What is expected
Nothing below is to be printed except the lines between the line holding "Viewport: 959px width, 866px height." and the line holding "Given: Click the Xpand!2 insert button", inclusive, each exactly as it appears.

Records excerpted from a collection

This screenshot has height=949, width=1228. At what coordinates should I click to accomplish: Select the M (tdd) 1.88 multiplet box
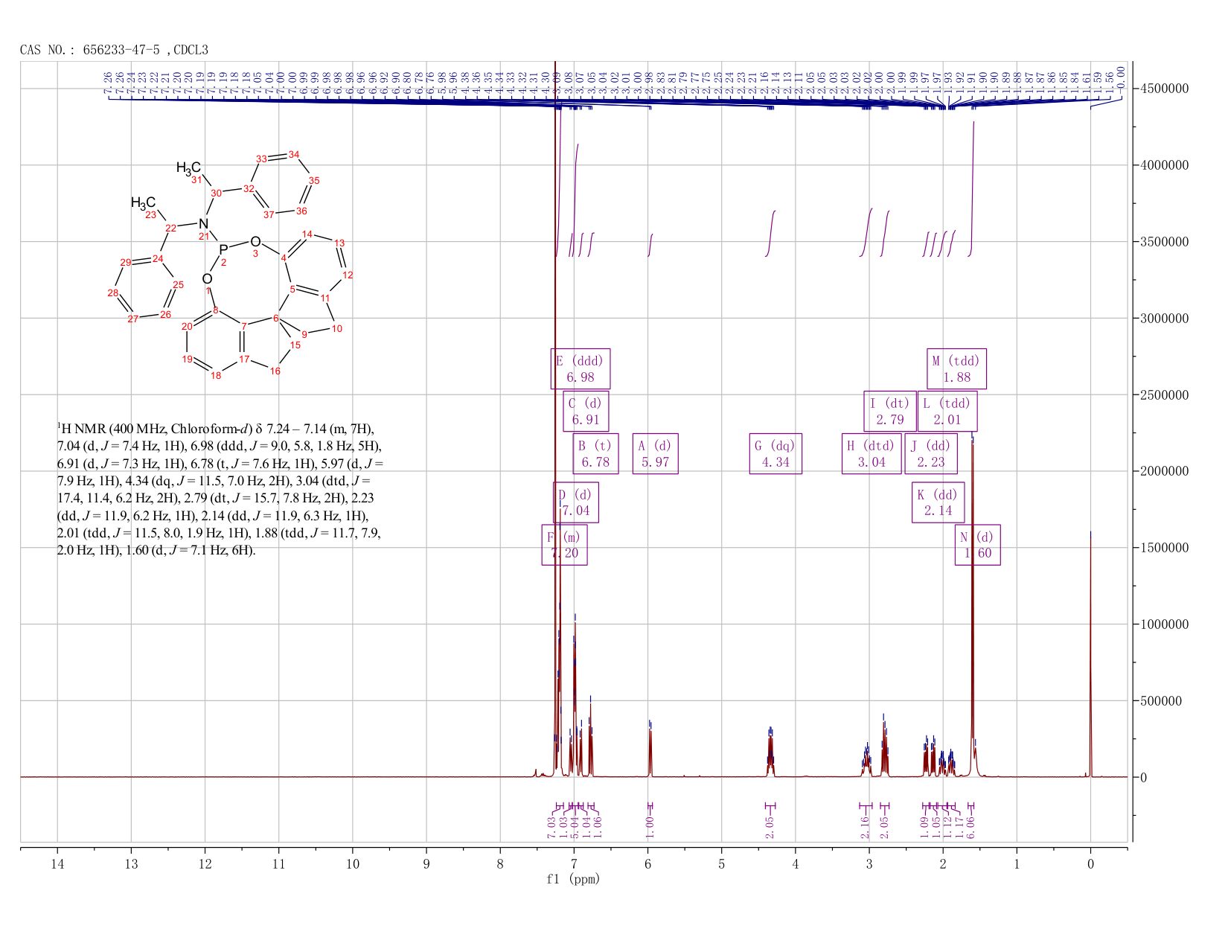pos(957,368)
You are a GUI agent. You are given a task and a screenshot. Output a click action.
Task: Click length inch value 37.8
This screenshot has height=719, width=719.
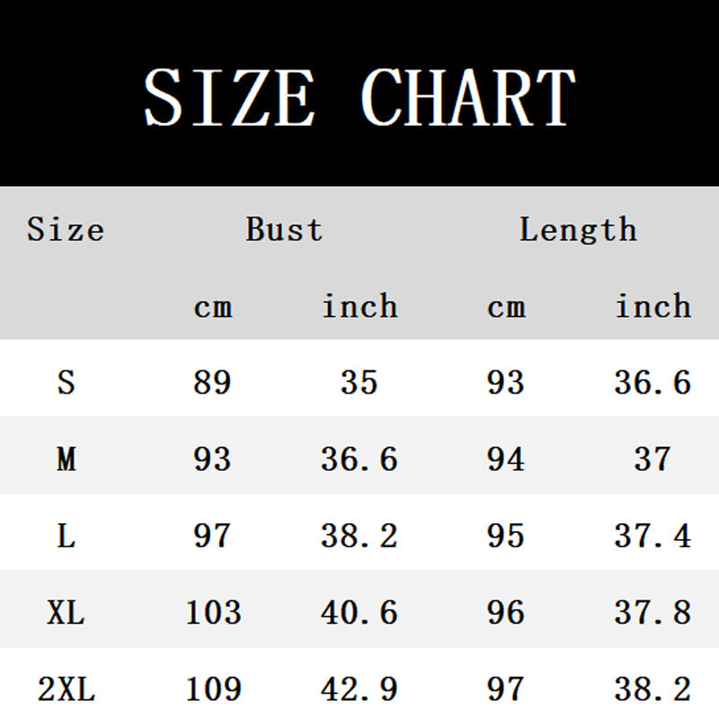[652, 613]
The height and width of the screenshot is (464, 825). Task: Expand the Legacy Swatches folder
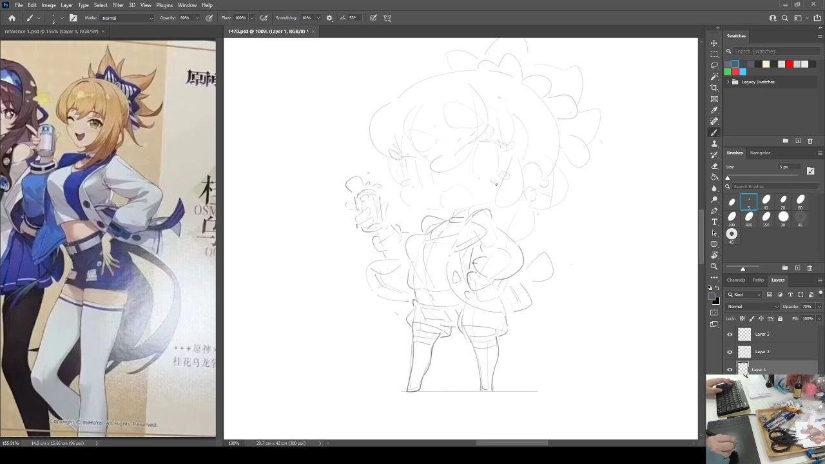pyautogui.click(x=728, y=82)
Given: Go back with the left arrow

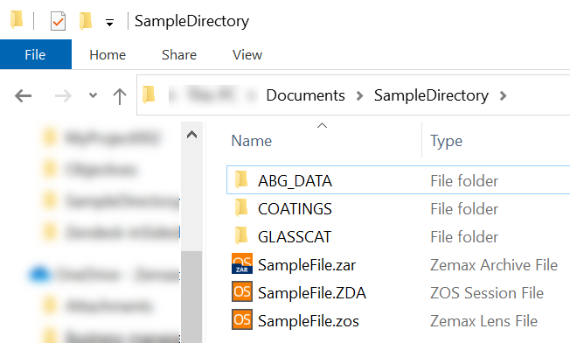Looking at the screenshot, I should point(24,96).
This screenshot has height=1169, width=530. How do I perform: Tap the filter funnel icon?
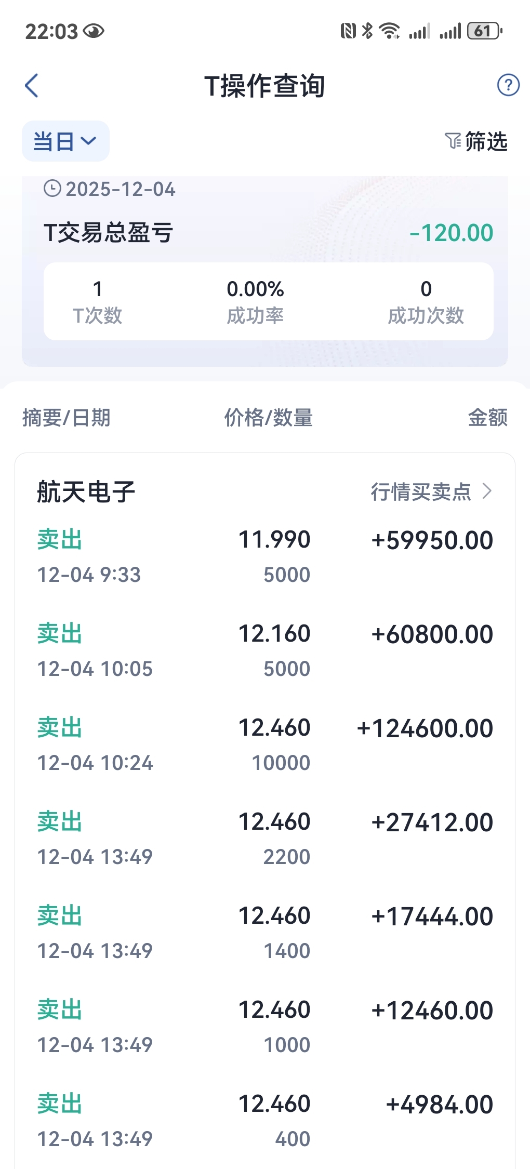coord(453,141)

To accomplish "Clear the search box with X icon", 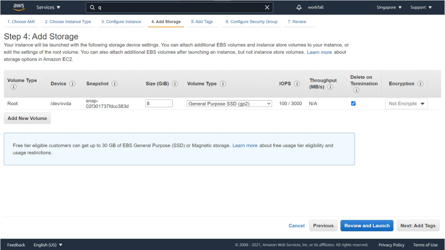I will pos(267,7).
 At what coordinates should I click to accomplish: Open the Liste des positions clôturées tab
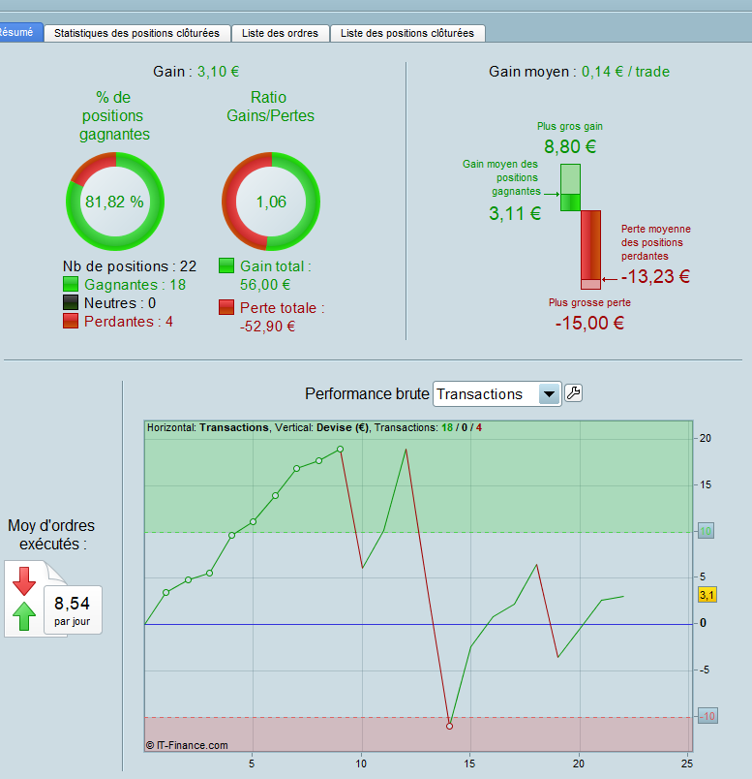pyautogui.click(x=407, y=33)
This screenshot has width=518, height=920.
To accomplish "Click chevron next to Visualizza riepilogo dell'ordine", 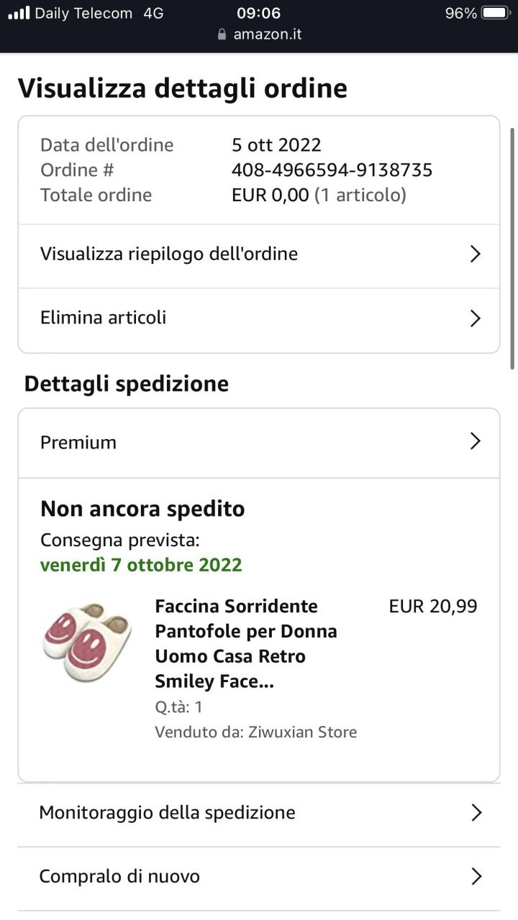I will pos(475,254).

==

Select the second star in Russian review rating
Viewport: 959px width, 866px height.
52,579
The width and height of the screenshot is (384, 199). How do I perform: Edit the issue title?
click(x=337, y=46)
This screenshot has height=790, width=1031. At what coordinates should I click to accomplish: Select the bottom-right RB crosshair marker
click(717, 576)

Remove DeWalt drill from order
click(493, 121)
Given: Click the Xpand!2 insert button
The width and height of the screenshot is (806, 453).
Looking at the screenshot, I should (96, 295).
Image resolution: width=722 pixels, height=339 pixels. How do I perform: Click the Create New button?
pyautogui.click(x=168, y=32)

Final answer
Viewport: 959px width, 866px height.
52,579
The width and height of the screenshot is (384, 199). How do I perform: Edit the issue title?
click(x=337, y=46)
This screenshot has height=790, width=1031. At what coordinates should I click to accomplish: Select the bottom-right RB crosshair marker
click(717, 576)

Remove DeWalt drill from order
click(493, 121)
Given: Click the Xpand!2 insert button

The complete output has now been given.